From education to employment

T-Level students complete expert sessions at MDX to progress towards potential career in healthcare

T Level event_students with certificates

Students awarded certificates after final day of activities led by midwifery academics

Sixteen pupils aged 16 and 17 have been congratulated for completing four days of nursing and midwifery training sessions at Middlesex University on their journey to a potential career in healthcare.

The students, who are in Year 12 at Saracens High School in Edgware, North London, were the first cohort to take part in sessions provided by Middlesex University that count towards an NCFE T Level in Health (Midwifery) qualification.

T Levels are a two-year course for 16-19 years olds that combine classroom study with 35 ‘Insight Hours’ over four days at a university followed by an industry placement. During the Insight Hours, students take part in activities to give them an insight into their future industry, which aids employment retention as well as recruitment.

Saracens High School introduced a sixth form last year and the school now runs T Levels in healthcare and digital skills as well as A Levels. The school has a diverse student population, with nearly 50% of pupils eligible for free school meals.

Last week’s ceremony celebrated the achievements of the students, who were presented with a certificate for completing their Insight Hours, as well as the partnership between Middlesex University, Saracens High School and Barnet Education and Learning Service who worked together to create the programme.

Jan Williams, Pro Chancellor and former Dean of the School of Health and Education at Middlesex University, said:

“This is a further example of how Middlesex University gets involved in something new and exciting, is committed to education for healthcare, and consistently works with the local community to improve opportunities for young people.

“It is fantastic to see the students’ enthusiasm and how engaged they are. They are clearly being very well supported with different experiences to develop their future careers.”

Professor Chris Caldwell, Chief Nursing Officer for NHS North Central London Integrated Care Board and Middlesex University Visiting Professor, spoke at the ceremony about her nursing career and long connection to the University, as well as the role of T Levels in helping to train the NHS workforce of the future. 

She said: “I am proud of what MDX stands for and how it is working to support and contribute to our local health and care system and community. T Levels are an example of this and are so important because they provide an insight for students into what it is really like to work in the NHS, social care and beyond.

“I’m delighted to be here and proud of these students for trying something new and different. Whatever you choose to do next, there are so many career options in health and care. This is a fantastic place to start.”

On collecting her certificate, Aisha Belkacem, aged 17, said: “I was interested in working in healthcare and T Levels seemed to offer a direct pathway into those roles. I particularly enjoyed the practical learning outside the classroom, and I am looking forward to my placement.”

Fellow student Esther Israel, aged 17, said: “Doing all the practical sessions at Middlesex  University brought everything I learned in the classroom to life so that it all made sense. I hope to go to university with this qualification and I’d like to go into children’s nursing.”

Dr Phil Barter, Deputy Dean (Education) in the University’s Faculty of Health, Social Care and Education, said the Insight Hours programme was part of the University’s wider agenda to work with local partners to build educational corridors to provide opportunities for all and support the development of a future local workforce. “It was great to see the students enthused and empowered which is a credit to the way the MDX midwifery team have supported them through the programme,” he said.

While the T Level focuses on midwifery, students also learn generic healthcare skills and some of the students expressed an interest in careers in nursing, pharmacy and dentistry as well as midwifery. The students learned about subjects such as cardiopulmonary resuscitation (CPR), the importance of hygiene in medical settings, and knowledge of the birthing process during their Insight Hours at Middlesex University’s West Stand at the StoneX Stadium, which has hi-tech virtual reality mannequins which can simulate birthing and other healthcare situations.
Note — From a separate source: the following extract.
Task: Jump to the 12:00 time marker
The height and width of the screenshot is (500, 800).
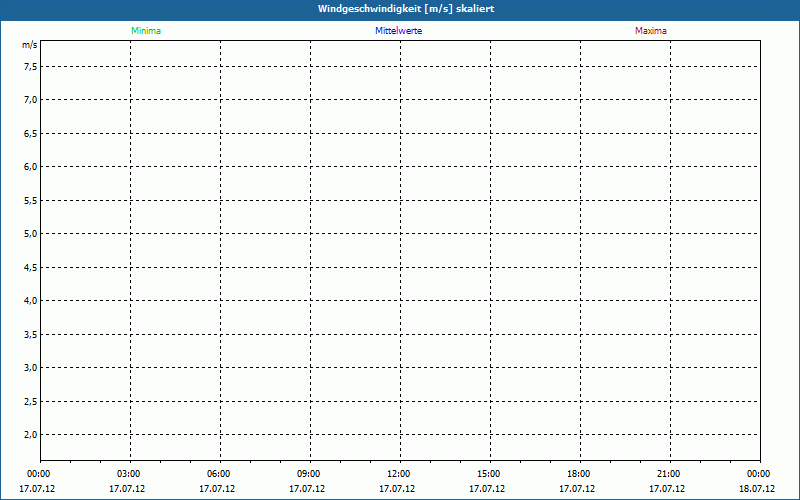Action: pyautogui.click(x=398, y=474)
Jo Killingley, Middlesex University Director of Programmes and Lead Midwife for Education who led the sessions, said the students showed real commitment to working in healthcare.

“The connection that Middlesex University has made with Saracens High School is a positive example of how universities can support developing the NHS workforce of the future. We need not only to build our healthcare workforce but also to retain it.
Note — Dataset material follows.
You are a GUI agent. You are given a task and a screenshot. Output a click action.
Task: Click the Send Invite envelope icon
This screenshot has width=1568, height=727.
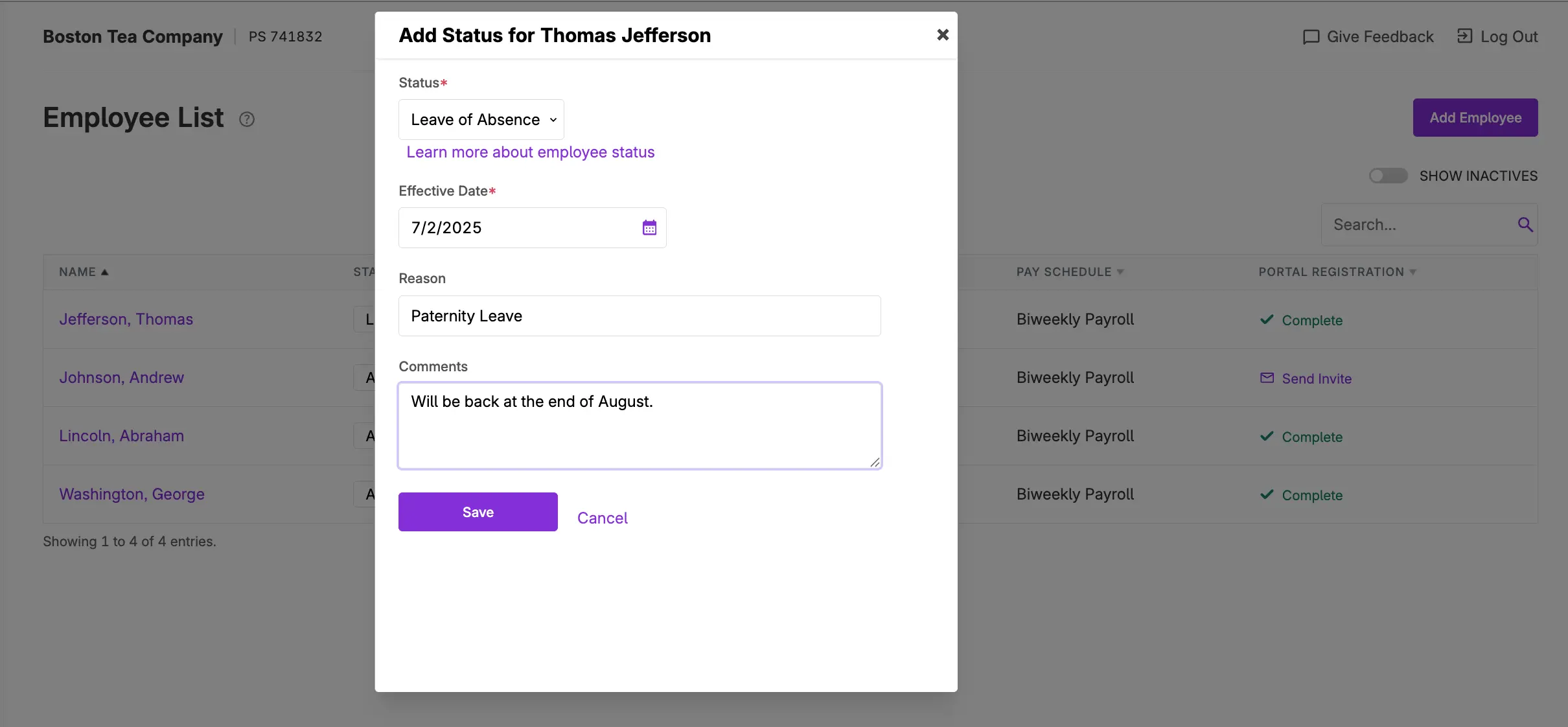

“Undergoing Insight Hours somewhere like our simulation centre helps students bridge the gap from what they learn in the classroom to what goes on in clinical practice. It means that when they go on their placement, it is not completely new or scary and they have a good foundation of what to expect.”

Damale Bogle-Rookwood, Head of Social Science and T Level Health at Saracens High School, also highlighted the benefit of the Insight Hours. “Learning in a higher education institution with hands-on training from experienced professionals prepares the students for their placements in industry or healthcare. It has been amazing to see how our pupils have developed in the past year and we are all very proud of them.”

Julie Hyde, Director of External and Regulatory Affairs at NCFE, which awards T Levels, said: “The partnership between Middlesex University and Saracens High School is a fantastic example of all parts of our education system working together to support students in building a healthcare career. Access to world-leading facilities combined with the practical elements of T Levels provides students with the skills and experiences they need to take their next steps, whether that’s into higher education, an apprenticeship, or employment.”